The drive for personal excellence, passion for knowledge, enthusiasm for inspiring and challenging others around me to be the best they can be within the water and wastewater industry, all stem from my upbringing in Zimbabwe.

Although my education continued to ignite a curiosity for the industry, fundamentally it is the state of the water and wastewater infrastructure in my home country Zimbabwe that continues to move me to seek greater understanding and to make a difference in the local community and beyond. The deteriorating water and wastewater infrastructure in Zimbabwe provided a compelling reason to complete a Bachelor of Chemical Engineering, majoring in detailed understanding of conventional water and wastewater treatment processes.

How can Australian communities/people/society benefit from your work now and in the future?
Being raised in a third world context gives me a determination to ensure that under my watch no one will be deprived of basic needs. My commitment to ensuring high quality essential services implies that I will be courageous enough to fight for the communities, people, and society I am privileged to serve. I also believe detailed understanding of conventional water and wastewater treatment processes are skills that I can apply globally and I am very deliberate I about preparing myself for a future that facilitates application of these skills in a global context.

For example I am the Project Leader for WaterAid’s Winnovator Challenge, Team Emanti Hunters. Emanti Hunters is a group of 10 multicultural professionals, solving water, hygiene, and sanitation problems for the village of Ka-Ben in eSwatini (former Swaziland).

Participation in the Winnovator Challenge is a dream come true, allowing me to undergo a full dress rehearsal of the skills required to make a difference in a developing country. The team and I have been afforded the opportunity to learn how to solve and fund water and sanitation solutions. The aim is to build a lasting legacy by constantly remembering the onward progress of the liberation movement, the determination of the African people to free themselves or partner with other nations to facilitate freedom in every sense of the word.
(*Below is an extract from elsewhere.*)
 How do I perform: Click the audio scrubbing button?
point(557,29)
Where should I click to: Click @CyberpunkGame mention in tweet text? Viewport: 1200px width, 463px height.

What is the most challenging or interesting project you’ve ever worked on?
I was privileged enough to work as the Water Network Representative for novel recycled water schemes. The privilege of pinioning cross connection removal, recycled water dual reticulation awareness training, monitoring programs, and incidence response plans was very exciting and scary. However, I am convinced that there is no growth without occasionally taking on something the absolutely petrifies you.

What do you see as one of the biggest issues facing the engineering profession?
The rate of adoption of new technology in certain industries, i.e. costs preventing innovation. Ensuring sustainable development especially in the developing world when corruption does not always demand accountability. The development of women to ensure success within senior leadership roles across all engineering sectors.

What excites you about the future of the profession or what opportunities do you see for the future?
I am excited about how the Internet of Things (IoT) will shape how we work and live. I am excited about emerging technologies for future-proofing water and wastewater catchments. How quickly communities not accustomed to drinking recycled water will change their perception.

Who is your engineering hero?
My heroes are those who take the time to develop those around them irrespective of sex, race, and age. Those who dispense knowledge honestly without holding back out of insecurity and a fear that if they dispense that knowledge to another that person might be their replacement. Heroes to me are those who know, “what you sow you will reap.”